Segment Start: Records supplied

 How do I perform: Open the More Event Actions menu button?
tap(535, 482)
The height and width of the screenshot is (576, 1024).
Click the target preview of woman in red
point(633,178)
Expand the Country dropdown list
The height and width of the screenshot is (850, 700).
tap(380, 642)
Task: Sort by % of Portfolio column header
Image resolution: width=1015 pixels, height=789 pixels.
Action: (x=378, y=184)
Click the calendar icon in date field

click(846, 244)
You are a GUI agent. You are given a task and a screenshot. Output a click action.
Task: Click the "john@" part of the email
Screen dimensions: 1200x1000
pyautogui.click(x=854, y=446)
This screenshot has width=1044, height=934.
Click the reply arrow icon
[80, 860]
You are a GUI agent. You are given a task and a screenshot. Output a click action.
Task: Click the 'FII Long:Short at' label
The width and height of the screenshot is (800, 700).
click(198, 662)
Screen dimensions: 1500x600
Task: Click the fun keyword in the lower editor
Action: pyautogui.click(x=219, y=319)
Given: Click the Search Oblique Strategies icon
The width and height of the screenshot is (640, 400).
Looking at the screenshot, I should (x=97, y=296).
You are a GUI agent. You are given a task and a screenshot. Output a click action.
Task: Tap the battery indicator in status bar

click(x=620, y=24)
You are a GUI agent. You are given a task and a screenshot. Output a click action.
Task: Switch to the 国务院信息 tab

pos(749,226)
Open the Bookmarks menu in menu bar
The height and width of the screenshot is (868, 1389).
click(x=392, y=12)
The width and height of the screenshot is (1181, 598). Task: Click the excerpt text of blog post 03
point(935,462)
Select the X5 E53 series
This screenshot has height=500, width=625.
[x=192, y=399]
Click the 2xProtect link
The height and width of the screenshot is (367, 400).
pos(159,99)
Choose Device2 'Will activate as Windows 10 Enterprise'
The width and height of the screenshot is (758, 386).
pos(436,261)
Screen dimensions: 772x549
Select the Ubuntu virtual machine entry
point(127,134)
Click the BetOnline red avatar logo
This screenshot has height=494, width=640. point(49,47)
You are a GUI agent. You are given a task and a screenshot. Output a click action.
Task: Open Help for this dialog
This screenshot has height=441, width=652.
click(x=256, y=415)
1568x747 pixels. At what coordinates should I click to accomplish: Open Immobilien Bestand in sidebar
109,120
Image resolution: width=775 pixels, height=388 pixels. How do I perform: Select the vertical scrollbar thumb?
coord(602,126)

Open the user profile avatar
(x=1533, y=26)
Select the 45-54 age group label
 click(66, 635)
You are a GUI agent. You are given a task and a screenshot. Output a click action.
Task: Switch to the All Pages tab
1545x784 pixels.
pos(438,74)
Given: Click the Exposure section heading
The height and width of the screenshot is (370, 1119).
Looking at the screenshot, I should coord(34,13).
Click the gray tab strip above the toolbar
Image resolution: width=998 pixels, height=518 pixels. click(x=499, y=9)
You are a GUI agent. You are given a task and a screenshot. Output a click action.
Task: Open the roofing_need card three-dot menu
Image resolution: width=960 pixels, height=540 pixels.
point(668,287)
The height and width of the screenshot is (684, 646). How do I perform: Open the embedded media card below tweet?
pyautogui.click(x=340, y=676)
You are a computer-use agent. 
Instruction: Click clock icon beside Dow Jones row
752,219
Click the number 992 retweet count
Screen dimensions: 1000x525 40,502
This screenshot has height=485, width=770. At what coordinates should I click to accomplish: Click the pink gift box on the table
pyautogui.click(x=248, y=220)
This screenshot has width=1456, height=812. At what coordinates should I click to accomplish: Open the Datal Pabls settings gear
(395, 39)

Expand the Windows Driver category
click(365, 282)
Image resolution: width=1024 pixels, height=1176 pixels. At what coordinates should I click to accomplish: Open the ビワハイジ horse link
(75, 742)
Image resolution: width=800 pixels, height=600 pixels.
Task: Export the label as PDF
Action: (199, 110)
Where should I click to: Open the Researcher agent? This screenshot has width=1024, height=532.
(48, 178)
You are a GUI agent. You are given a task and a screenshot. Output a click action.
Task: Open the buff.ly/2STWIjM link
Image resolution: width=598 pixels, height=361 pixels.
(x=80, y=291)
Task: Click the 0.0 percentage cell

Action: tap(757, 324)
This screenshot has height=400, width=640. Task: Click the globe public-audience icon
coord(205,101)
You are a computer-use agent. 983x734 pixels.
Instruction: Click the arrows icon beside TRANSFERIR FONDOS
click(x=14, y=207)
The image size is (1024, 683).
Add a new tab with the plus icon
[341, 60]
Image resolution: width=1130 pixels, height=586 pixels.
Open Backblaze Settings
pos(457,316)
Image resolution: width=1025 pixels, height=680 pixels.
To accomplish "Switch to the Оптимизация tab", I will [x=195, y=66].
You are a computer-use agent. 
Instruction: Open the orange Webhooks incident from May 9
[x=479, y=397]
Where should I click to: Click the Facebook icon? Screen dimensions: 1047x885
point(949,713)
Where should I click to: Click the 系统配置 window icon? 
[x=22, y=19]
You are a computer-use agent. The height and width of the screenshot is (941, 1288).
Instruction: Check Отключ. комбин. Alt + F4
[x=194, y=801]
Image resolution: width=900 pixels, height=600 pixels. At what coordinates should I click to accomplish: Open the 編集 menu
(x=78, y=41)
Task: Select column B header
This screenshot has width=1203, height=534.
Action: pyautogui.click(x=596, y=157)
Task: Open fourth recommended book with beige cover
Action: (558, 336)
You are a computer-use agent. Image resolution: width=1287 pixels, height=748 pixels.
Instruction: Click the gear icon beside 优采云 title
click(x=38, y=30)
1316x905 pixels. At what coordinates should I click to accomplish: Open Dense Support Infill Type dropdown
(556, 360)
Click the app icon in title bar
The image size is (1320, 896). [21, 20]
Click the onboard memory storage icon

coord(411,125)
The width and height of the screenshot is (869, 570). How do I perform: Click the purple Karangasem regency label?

Segment End: Records supplied

# What this task involves
The answer is the lines above between the line holding "Given: Click the Exposure section heading" and the line holding "Task: Open the buff.ly/2STWIjM link", inclusive, each written out exactly, and no others.

# Solved problem
Given: Click the Exposure section heading
The height and width of the screenshot is (370, 1119).
Looking at the screenshot, I should coord(34,13).
Click the gray tab strip above the toolbar
Image resolution: width=998 pixels, height=518 pixels. click(x=499, y=9)
You are a GUI agent. You are given a task and a screenshot. Output a click action.
Task: Open the roofing_need card three-dot menu
Image resolution: width=960 pixels, height=540 pixels.
point(668,287)
The height and width of the screenshot is (684, 646). How do I perform: Open the embedded media card below tweet?
pyautogui.click(x=340, y=676)
You are a computer-use agent. 
Instruction: Click clock icon beside Dow Jones row
752,219
Click the number 992 retweet count
Screen dimensions: 1000x525 40,502
This screenshot has height=485, width=770. At what coordinates should I click to accomplish: Click the pink gift box on the table
pyautogui.click(x=248, y=220)
This screenshot has width=1456, height=812. At what coordinates should I click to accomplish: Open the Datal Pabls settings gear
(395, 39)

Expand the Windows Driver category
click(365, 282)
Image resolution: width=1024 pixels, height=1176 pixels. At what coordinates should I click to accomplish: Open the ビワハイジ horse link
(75, 742)
Image resolution: width=800 pixels, height=600 pixels.
Task: Export the label as PDF
Action: (199, 110)
Where should I click to: Open the Researcher agent? This screenshot has width=1024, height=532.
(48, 178)
You are a GUI agent. You are given a task and a screenshot. Output a click action.
Task: Open the buff.ly/2STWIjM link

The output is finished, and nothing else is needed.